_WORK ORDER_:
Among the lines below, the one containing "Screen dimensions: 487x354" opens the range and the one containing "The height and" closes it. Print that range exactly, without the pictures.

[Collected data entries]
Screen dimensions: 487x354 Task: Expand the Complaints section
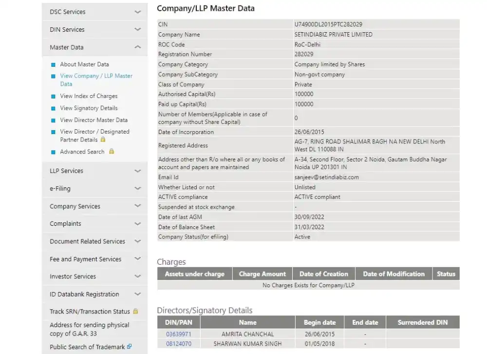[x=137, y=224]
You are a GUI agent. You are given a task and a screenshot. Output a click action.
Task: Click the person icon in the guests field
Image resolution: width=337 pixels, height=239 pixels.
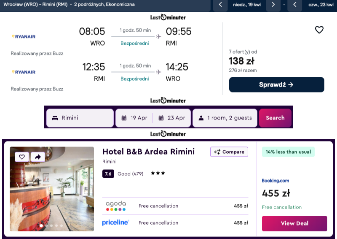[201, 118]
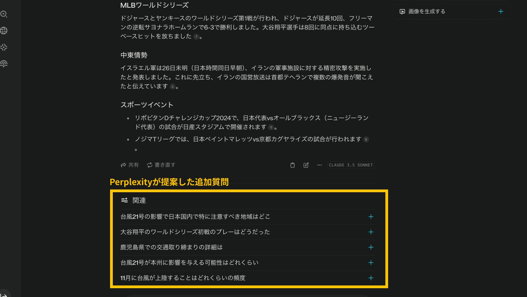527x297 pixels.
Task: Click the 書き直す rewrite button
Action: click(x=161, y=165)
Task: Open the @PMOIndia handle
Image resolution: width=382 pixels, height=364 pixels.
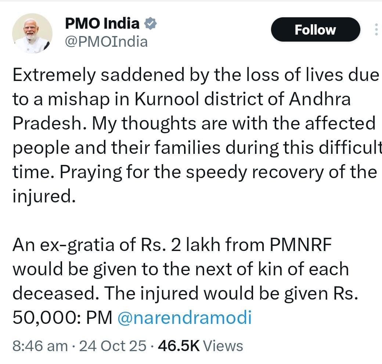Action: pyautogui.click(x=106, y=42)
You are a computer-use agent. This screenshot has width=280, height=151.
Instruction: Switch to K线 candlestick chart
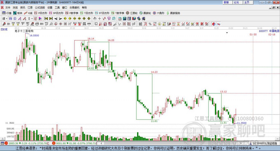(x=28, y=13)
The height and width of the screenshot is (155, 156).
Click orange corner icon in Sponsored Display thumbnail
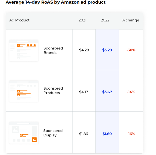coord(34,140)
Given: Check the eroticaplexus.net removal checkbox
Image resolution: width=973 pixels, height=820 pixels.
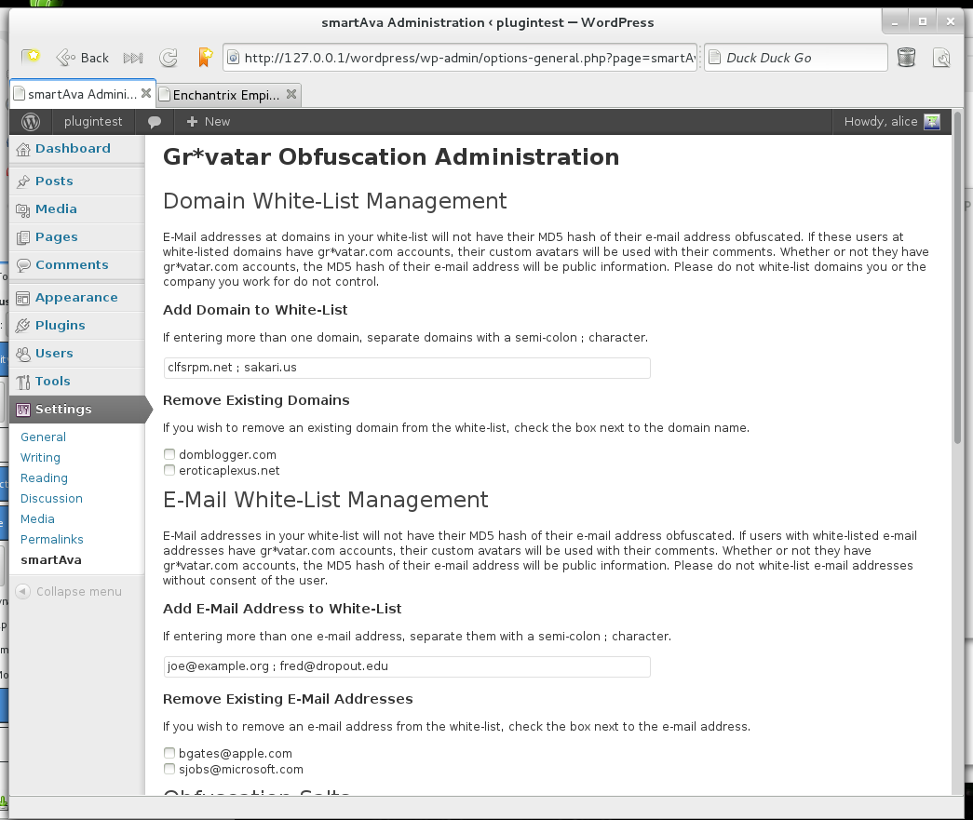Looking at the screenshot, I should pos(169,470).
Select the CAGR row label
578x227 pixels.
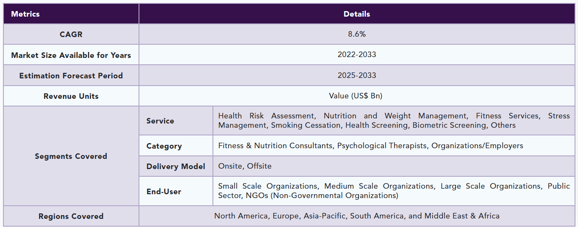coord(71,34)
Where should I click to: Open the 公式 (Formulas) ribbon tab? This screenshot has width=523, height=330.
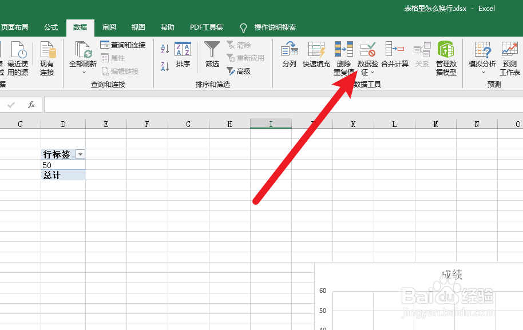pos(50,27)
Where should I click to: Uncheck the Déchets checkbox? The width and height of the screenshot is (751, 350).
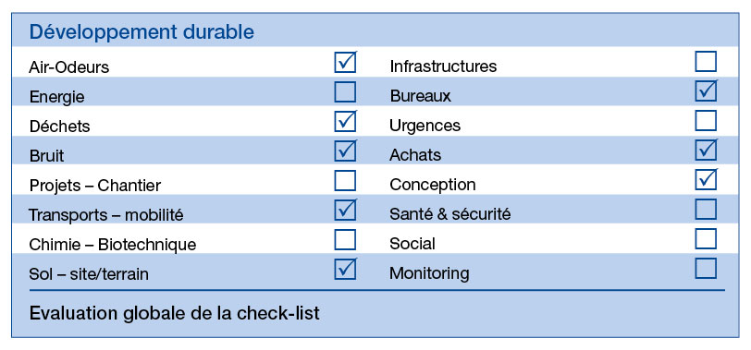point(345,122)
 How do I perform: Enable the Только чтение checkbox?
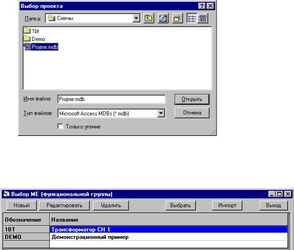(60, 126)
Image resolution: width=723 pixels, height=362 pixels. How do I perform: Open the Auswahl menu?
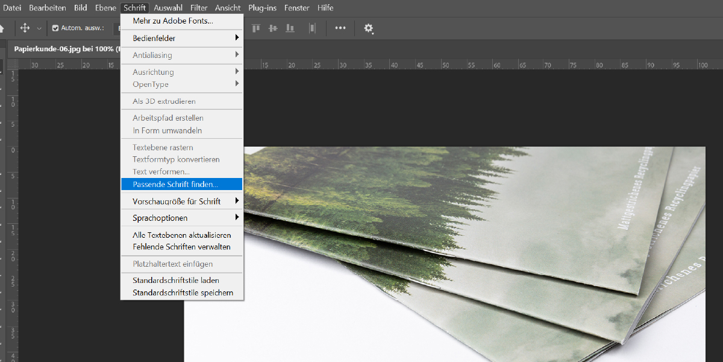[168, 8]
---
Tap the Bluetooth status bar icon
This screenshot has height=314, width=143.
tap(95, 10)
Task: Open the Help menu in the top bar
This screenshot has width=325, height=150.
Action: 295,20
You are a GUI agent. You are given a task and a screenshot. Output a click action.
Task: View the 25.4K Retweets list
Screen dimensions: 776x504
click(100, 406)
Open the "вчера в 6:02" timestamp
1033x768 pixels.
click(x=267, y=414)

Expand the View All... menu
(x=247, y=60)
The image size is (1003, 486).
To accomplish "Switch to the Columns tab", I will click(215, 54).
...
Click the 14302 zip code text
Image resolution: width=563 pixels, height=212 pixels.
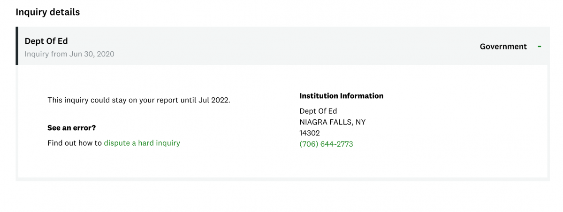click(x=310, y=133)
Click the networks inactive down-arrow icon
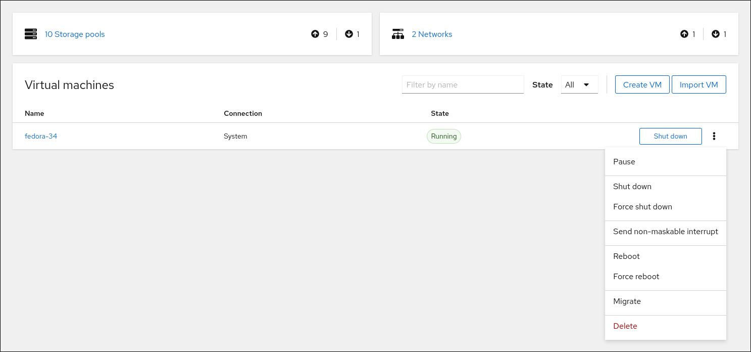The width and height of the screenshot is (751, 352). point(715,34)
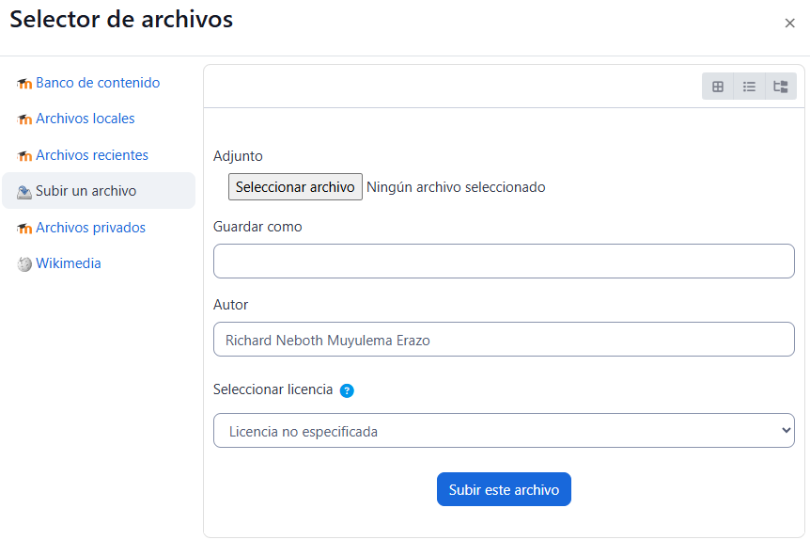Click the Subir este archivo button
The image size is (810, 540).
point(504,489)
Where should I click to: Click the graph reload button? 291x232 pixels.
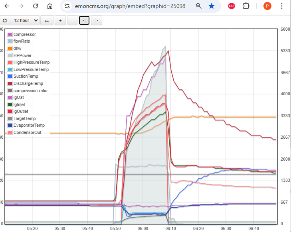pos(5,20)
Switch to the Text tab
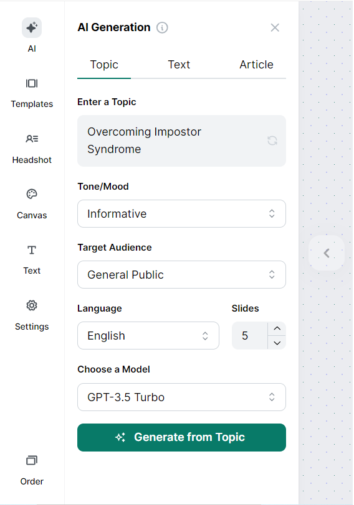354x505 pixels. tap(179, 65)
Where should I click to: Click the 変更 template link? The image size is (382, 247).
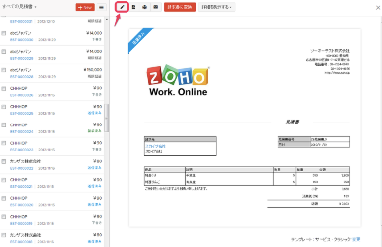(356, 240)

_EXERCISE RESULT_:
Screen dimensions: 487x354 Task: Expand the Complaints section
[x=137, y=224]
You are a GUI agent. You are given a task and a screenshot. Output a click action.
Task: Click the person icon in the guests field
Image resolution: width=337 pixels, height=239 pixels.
[201, 118]
527x297 pixels.
Task: Click the 書き直す rewrite button
Action: click(x=161, y=165)
Task: Open the @PMOIndia handle
Image resolution: width=382 pixels, height=364 pixels.
Action: pyautogui.click(x=106, y=42)
You are a computer-use agent. This screenshot has width=280, height=151.
Instruction: Switch to K线 candlestick chart
(x=28, y=13)
The height and width of the screenshot is (155, 156).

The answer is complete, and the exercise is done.